Making sense of the forces driving global markets

 

By Jamie McGeever, Reuters Open Interest Markets Columnist 

 

The S&P 500 and Dow Jones Industrials climbed to new highs on Wednesday but closed the session lower in the wake of patchy U.S. employment data, while bond yields, oil, and metals prices also posted notable declines. 

More on that below. In my column today I look at what equity valuations can tell us about relative stock market performance. If 2025 is any guide, expensive U.S. stocks at the start of this year suggest Wall Street could underperform once again.

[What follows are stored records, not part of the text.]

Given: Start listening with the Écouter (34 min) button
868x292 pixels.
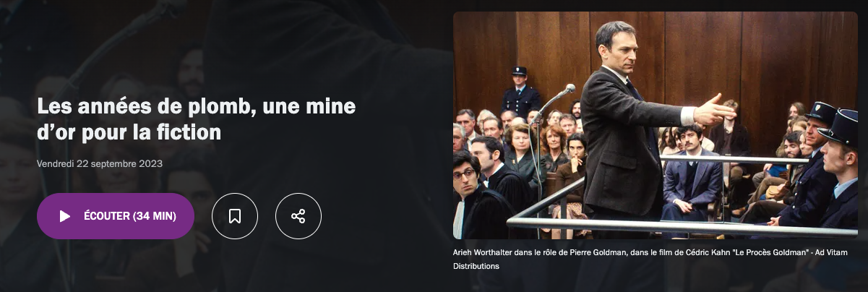Looking at the screenshot, I should [116, 216].
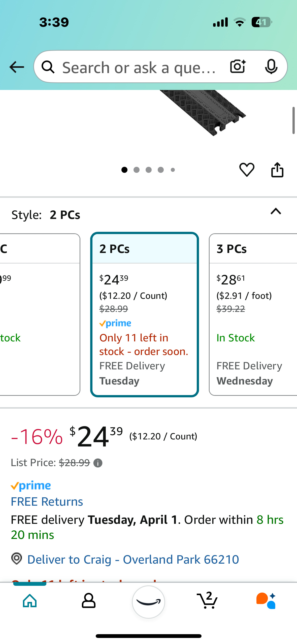Jump to second product image dot
This screenshot has height=644, width=297.
point(137,170)
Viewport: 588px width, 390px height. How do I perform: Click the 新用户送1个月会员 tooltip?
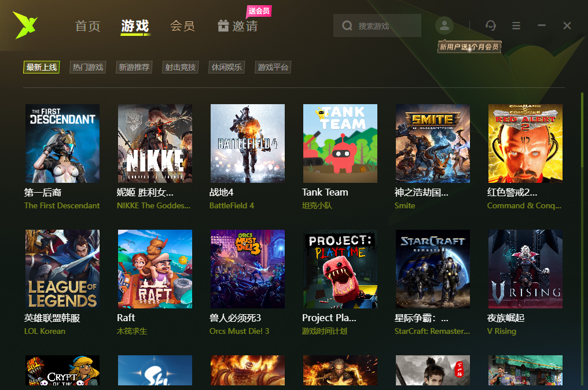(x=469, y=46)
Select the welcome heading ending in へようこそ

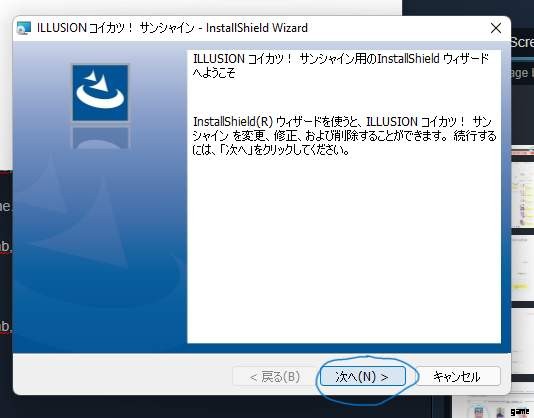(341, 66)
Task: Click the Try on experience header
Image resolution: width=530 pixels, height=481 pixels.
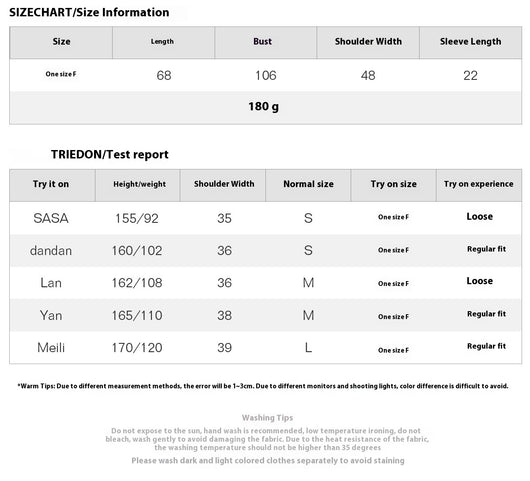Action: [479, 185]
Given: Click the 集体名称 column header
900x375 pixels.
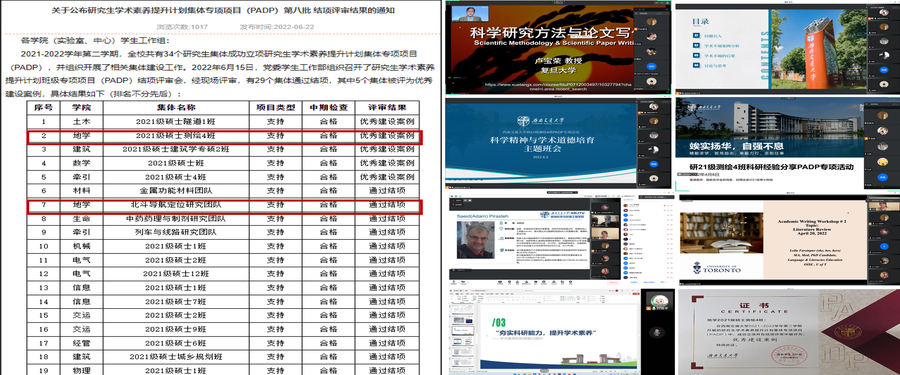Looking at the screenshot, I should point(175,107).
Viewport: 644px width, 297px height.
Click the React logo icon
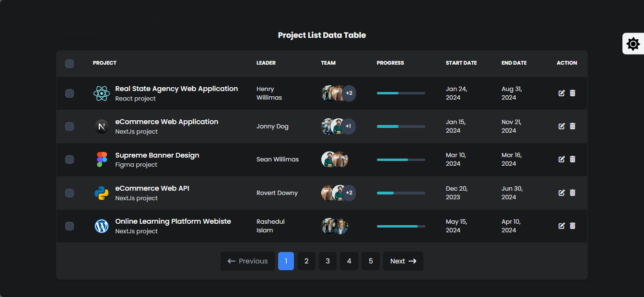pyautogui.click(x=102, y=93)
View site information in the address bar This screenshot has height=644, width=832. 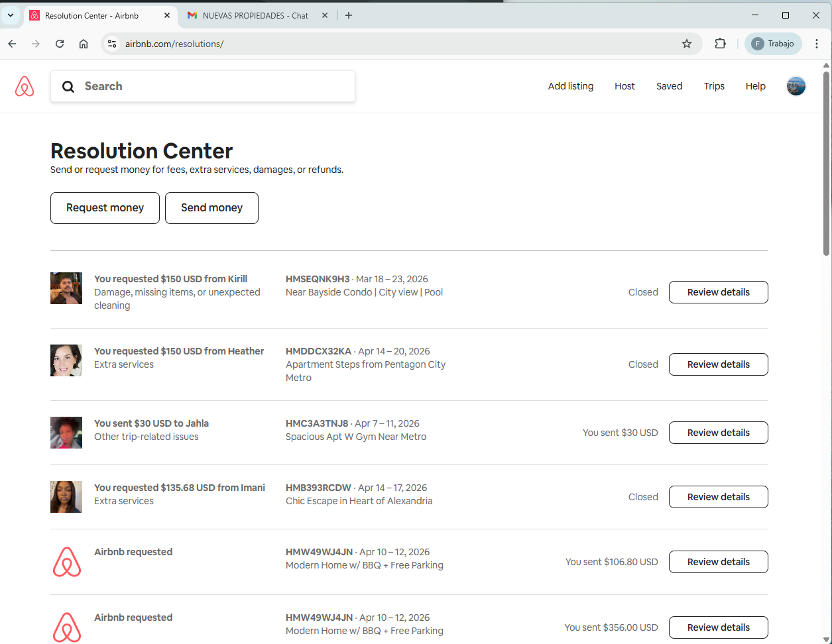coord(112,44)
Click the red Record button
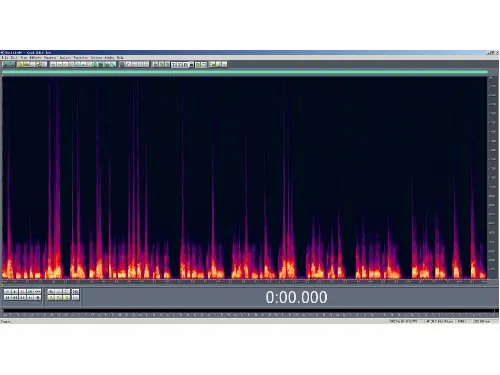The height and width of the screenshot is (375, 500). point(38,297)
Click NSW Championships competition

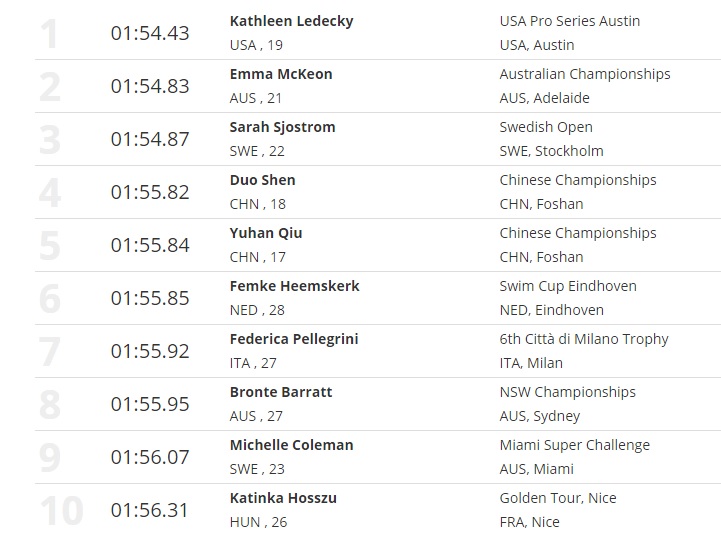click(567, 392)
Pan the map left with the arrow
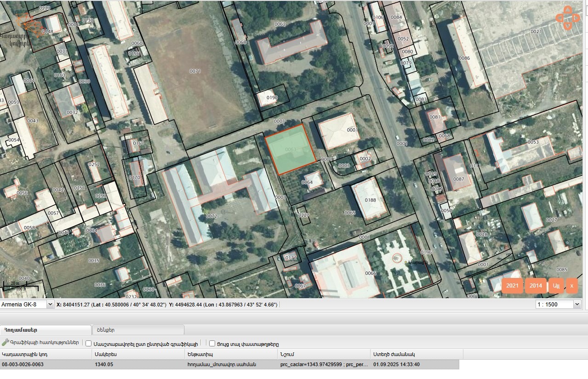 pyautogui.click(x=559, y=18)
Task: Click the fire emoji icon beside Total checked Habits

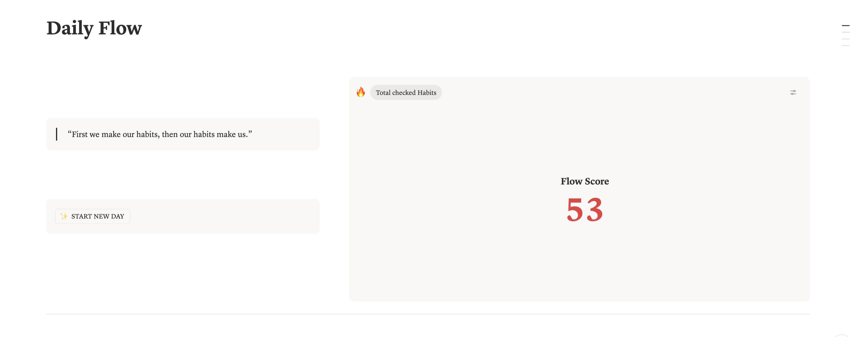Action: (x=361, y=92)
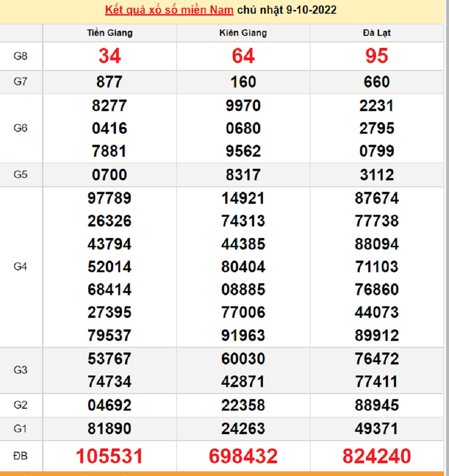Click G2 result 04692
The height and width of the screenshot is (476, 449).
point(109,406)
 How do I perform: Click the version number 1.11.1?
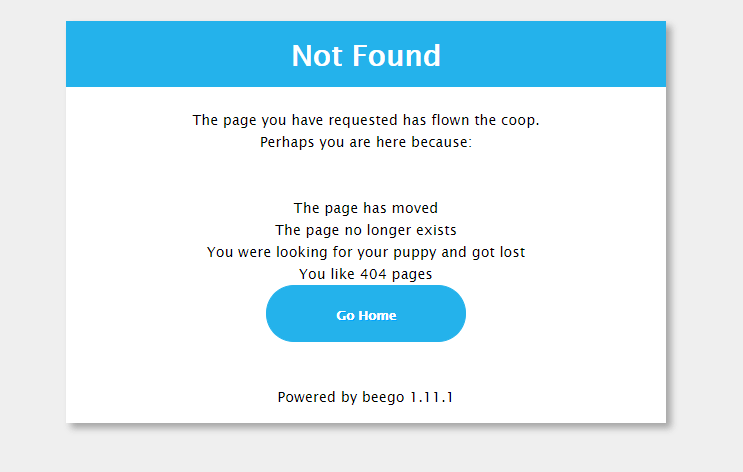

I’d love to hear from you, so please reach out to me with comments at jamie.mcgeever@thomsonreuters.com. You can also follow me at @ReutersJamie and @reutersjamie.bsky.social. 

 

Data refreshes every time you open this email. For more U.S. market news, click here. Please send any feedback to morningbid@thomsonreuters.com.

 

Today's Key Market Moves

  • STOCKS: S&P 500, Dow hit new highs before closing lower; Japan, Hong Kong down ~1%; Europe mostly lower
  • SECTORS/SHARES: Defense stocks down, materials -2%. Lockheed Martin -5%, Skyworks Solutions -10%. Intel +6%, AI optimism lifts tech, communications services; healthcare +1%.
  • FX: South African rand biggest decliner -0.5%, Argentine peso biggest gainer, +0.5%. Sterling biggest G10 mover, -0.3%
  • BONDS: U.S. yields fall 5 bps at long end, curve bull flattens. Long-dated JGB yields hit new record highs.
  • COMMODITIES/METALS: Oil futures down as much as 2%, precious metals down sharply, copper -3%.
 

Today's key reads

  1. Trump announces plan to sell Venezuelan oil as US signals it is in talks with Caracas
  2. US job openings slide to 14-month low; hiring weak in November
  3. Euro zone economy ends 2025 on benign note even as risks linger
  4. Japan condemns China's dual-use export ban as rare earth curbs loom
  5. US bank profits to surge on investment banking jump in fourth quarter
 

Today's Talking Points

* Mixed U.S. employment bag

U.S. job openings in December were much lower than expected, and the 'quits' rate remains low because workers are terrified of giving up their jobs and not finding another one. On the other hand, layoffs fell sharply, and the employment index of the services ISM unexpectedly jumped in November. 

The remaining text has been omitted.